DRINKING TOO MUCH OF HIS OWN WHINE
History has a way of auto-romanticizing. It strips itself of the bad smells, obnoxious personality traits and instinctive class distinctions that accompany real life. Today we revere figures like Benjamin Franklin, Patrick Henry, Sam Houston or Winston Churchill, to name but a few, however if we’d lived contemporaneously with them or many of their well-known peers we might have had second thoughts about them. Patrick Henry of “give me liberty or give me death” fame fought ratification of the Constitution because it gave the federal government too much power; Franklin was a womanizer who insisted on bringing up that pesky issue of slavery in the 1790’s when most wanted to leave well enough alone; Houston was a drunk who fought against Texas’ secession and lost the vote 171-6; Winston Churchill, often acceptably inebriated, spent more of his days as a back bencher and reject of the British people than he did its leader.
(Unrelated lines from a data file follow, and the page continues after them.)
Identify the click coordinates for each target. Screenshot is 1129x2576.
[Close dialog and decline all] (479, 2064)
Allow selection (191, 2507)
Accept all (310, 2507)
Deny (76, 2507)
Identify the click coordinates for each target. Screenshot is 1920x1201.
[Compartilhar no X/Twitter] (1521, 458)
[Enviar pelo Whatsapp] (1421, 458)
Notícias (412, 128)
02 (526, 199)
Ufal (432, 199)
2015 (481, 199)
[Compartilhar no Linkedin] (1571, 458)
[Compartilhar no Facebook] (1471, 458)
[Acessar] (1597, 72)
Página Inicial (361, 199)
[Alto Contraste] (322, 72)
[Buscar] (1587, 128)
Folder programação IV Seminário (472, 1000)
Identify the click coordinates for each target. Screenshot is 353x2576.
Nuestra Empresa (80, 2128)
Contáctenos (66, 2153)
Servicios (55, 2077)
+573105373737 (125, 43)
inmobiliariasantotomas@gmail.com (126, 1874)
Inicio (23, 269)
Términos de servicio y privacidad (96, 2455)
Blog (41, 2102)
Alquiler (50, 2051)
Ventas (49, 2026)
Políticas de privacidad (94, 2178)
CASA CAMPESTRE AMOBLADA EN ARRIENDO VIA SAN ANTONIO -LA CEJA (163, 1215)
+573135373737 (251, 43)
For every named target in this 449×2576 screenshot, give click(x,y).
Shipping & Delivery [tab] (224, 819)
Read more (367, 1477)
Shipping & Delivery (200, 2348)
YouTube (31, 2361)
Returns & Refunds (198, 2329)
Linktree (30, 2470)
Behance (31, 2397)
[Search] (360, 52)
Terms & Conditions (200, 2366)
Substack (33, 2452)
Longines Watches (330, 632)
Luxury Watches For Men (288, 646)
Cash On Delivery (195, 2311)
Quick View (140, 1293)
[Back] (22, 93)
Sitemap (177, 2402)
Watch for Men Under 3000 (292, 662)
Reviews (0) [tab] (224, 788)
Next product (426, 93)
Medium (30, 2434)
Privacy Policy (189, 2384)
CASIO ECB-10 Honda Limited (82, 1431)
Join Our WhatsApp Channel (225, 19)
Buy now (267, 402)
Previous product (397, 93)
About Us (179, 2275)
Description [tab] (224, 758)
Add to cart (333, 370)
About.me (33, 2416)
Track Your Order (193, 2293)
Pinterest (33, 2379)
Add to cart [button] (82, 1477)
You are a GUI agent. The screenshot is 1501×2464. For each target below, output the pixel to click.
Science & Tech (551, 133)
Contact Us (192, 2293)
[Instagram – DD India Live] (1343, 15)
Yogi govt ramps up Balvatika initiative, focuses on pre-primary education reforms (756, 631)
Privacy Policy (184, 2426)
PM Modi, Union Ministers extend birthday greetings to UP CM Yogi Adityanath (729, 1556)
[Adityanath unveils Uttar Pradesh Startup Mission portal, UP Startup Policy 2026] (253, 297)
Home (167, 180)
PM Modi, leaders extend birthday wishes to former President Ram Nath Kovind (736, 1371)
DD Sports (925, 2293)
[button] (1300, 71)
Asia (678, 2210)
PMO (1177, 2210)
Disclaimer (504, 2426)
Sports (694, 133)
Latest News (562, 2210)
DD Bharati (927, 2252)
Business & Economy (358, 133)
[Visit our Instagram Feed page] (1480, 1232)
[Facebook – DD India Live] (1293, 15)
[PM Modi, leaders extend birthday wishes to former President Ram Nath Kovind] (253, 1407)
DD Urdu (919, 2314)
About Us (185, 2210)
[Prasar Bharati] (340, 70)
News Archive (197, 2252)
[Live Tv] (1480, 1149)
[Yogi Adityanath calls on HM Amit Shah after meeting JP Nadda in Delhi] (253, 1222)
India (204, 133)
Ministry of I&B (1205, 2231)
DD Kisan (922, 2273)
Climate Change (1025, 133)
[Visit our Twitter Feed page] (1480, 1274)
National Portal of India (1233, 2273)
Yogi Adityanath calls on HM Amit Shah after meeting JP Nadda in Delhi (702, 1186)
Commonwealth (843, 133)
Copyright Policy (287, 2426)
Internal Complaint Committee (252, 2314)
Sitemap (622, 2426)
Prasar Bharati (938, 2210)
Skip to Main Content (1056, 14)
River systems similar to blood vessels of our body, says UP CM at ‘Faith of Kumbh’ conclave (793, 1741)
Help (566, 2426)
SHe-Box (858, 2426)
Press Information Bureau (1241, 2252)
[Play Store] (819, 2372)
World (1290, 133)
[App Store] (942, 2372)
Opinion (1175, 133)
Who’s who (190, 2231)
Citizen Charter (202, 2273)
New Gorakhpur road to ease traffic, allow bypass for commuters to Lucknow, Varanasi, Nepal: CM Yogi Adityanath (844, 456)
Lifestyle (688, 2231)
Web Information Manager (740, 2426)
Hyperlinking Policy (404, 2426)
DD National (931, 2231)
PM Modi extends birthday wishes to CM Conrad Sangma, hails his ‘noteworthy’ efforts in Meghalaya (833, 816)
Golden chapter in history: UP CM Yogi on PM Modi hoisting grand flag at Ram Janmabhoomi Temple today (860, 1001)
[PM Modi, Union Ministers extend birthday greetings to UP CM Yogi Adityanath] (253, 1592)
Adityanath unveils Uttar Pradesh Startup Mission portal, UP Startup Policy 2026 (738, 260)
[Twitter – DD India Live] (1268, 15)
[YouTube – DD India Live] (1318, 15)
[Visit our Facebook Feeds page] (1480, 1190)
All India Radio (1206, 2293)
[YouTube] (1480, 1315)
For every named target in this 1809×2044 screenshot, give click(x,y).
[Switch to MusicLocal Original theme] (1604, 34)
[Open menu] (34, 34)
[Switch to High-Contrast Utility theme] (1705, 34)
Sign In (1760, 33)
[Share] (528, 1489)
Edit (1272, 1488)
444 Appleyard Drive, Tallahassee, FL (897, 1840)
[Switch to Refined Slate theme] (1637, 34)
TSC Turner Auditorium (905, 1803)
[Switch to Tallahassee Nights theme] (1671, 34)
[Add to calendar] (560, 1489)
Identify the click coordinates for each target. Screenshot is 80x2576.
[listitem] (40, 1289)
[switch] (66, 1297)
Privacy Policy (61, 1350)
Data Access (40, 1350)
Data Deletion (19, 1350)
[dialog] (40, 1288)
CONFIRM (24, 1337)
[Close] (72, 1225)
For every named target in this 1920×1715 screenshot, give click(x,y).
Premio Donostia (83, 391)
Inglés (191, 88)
All were highly criticized, themselves critical of others, rejected, fought lost causes, had ugly personality traits and one or most probably were the kind of people many readers would not long countenance in personal association.
Institutions and conventions of today exist only after having been forged by the fires of examination and debate. Great projects often were failures in their inception. The first attempt at the Panama Canal resulted in the era’s largest bankruptcy and its present day usefulness does not argue for the fraud and failure of its initial attempts.
The Lubbock Chamber of Commerce President recently published to the local newspaper a rant that surely must have been written while drinking too much his own whine. We suspect that after he sobered from his self-pitying, back-patting stupor he was sorry he wrote it. It was a drawer-letter if ever we’ve read one. He should have written it, put it in a drawer, and left it there having gratified his need to howl at the moon without the indecency of having committed publicus of equus asinus.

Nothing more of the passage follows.